▶ _Task goal_
What you return must be the lines of the data that hold the word "Toggle".

▶ _Data section_
:::

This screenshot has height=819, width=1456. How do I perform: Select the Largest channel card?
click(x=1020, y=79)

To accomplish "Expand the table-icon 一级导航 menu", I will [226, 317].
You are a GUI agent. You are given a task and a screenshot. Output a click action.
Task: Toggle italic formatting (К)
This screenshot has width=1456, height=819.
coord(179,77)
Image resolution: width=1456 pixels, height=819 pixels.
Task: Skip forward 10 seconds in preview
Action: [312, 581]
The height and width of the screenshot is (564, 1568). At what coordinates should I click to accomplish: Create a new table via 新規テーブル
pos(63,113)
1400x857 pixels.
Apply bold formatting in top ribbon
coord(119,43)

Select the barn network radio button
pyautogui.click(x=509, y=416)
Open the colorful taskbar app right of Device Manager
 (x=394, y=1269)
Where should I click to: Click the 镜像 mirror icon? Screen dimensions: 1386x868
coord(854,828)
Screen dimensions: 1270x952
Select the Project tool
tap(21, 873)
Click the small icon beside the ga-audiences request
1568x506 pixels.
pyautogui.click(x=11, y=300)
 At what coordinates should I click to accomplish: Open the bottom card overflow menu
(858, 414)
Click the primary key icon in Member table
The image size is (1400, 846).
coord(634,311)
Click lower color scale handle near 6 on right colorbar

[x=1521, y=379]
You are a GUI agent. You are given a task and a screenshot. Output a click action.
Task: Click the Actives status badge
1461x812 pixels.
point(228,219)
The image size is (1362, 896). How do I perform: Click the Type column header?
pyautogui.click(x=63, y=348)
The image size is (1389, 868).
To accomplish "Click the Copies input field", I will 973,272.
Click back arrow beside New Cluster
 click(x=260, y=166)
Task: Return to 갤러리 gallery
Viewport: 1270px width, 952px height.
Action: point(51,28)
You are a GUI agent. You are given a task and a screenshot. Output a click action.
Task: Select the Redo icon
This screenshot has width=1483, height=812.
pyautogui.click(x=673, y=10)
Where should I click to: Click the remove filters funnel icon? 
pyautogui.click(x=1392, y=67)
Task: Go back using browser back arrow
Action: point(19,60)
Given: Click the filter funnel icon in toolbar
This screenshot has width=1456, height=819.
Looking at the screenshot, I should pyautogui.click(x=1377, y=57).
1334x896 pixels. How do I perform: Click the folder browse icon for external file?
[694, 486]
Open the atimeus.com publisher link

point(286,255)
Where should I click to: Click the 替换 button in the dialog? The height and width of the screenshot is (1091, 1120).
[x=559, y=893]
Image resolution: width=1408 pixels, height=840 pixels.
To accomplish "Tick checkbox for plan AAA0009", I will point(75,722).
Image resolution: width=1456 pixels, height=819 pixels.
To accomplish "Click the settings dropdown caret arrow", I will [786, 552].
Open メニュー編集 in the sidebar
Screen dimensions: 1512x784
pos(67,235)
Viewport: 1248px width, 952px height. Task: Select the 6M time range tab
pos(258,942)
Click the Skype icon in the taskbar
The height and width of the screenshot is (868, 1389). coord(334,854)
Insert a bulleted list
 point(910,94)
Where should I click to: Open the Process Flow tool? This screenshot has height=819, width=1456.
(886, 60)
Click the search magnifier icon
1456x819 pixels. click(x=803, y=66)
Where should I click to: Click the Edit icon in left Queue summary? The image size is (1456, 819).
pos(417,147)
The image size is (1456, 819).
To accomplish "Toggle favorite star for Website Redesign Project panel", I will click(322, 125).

:::

▶ _Final answer_
Task: Toggle italic formatting (К)
To accomplish "Toggle favorite star for Website Redesign Project panel", I will click(322, 125).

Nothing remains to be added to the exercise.